◆ **ABOUT THIS EXERCISE**
Your reply should hold the line containing "Click the Remove button" and every later line of the records, reproduced exactly, and no other lines.

◆ **SOURCE RECORDS**
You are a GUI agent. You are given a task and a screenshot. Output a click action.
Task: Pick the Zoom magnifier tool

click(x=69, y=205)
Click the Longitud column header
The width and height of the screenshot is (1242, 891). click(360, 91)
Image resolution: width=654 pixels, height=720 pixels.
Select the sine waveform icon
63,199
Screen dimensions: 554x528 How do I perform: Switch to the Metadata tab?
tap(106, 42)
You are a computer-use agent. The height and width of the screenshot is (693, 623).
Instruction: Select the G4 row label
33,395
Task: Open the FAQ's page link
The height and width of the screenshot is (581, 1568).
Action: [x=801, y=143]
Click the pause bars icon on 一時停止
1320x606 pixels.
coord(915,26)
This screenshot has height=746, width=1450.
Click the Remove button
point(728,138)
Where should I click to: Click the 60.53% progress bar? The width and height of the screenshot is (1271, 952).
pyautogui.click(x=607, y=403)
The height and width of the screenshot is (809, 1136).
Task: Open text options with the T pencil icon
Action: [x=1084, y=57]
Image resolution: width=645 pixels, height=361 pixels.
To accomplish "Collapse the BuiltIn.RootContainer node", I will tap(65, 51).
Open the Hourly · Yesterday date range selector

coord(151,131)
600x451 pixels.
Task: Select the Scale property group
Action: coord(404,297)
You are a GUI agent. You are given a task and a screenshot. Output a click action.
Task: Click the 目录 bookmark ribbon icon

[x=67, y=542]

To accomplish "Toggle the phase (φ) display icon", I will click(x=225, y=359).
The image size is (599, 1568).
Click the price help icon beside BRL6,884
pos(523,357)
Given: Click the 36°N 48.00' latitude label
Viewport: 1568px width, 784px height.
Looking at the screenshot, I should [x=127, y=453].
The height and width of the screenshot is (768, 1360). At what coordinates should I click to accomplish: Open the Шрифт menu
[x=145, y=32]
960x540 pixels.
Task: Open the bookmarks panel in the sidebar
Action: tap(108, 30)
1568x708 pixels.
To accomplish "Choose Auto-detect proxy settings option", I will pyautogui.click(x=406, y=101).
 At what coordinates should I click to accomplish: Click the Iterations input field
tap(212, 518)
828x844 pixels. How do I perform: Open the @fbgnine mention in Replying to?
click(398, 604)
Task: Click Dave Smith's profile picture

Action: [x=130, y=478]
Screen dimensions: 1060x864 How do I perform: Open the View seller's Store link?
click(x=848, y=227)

◆ **REPLY**
Click the Remove button
point(728,138)
Where should I click to: Click the 60.53% progress bar? The width and height of the screenshot is (1271, 952).
pyautogui.click(x=607, y=403)
The height and width of the screenshot is (809, 1136).
Task: Open text options with the T pencil icon
Action: [x=1084, y=57]
Image resolution: width=645 pixels, height=361 pixels.
To accomplish "Collapse the BuiltIn.RootContainer node", I will tap(65, 51).
Open the Hourly · Yesterday date range selector

coord(151,131)
600x451 pixels.
Task: Select the Scale property group
Action: coord(404,297)
You are a GUI agent. You are given a task and a screenshot. Output a click action.
Task: Click the 目录 bookmark ribbon icon

[x=67, y=542]

To accomplish "Toggle the phase (φ) display icon", I will click(x=225, y=359).
The image size is (599, 1568).
Click the price help icon beside BRL6,884
pos(523,357)
Given: Click the 36°N 48.00' latitude label
Viewport: 1568px width, 784px height.
Looking at the screenshot, I should [x=127, y=453].
The height and width of the screenshot is (768, 1360). At what coordinates should I click to accomplish: Open the Шрифт menu
[x=145, y=32]
960x540 pixels.
Task: Open the bookmarks panel in the sidebar
Action: tap(108, 30)
1568x708 pixels.
To accomplish "Choose Auto-detect proxy settings option", I will pyautogui.click(x=406, y=101).
 At what coordinates should I click to accomplish: Click the Iterations input field
tap(212, 518)
828x844 pixels. How do I perform: Open the @fbgnine mention in Replying to?
click(398, 604)
Task: Click Dave Smith's profile picture

Action: [x=130, y=478]
Screen dimensions: 1060x864 How do I perform: Open the View seller's Store link?
click(x=848, y=227)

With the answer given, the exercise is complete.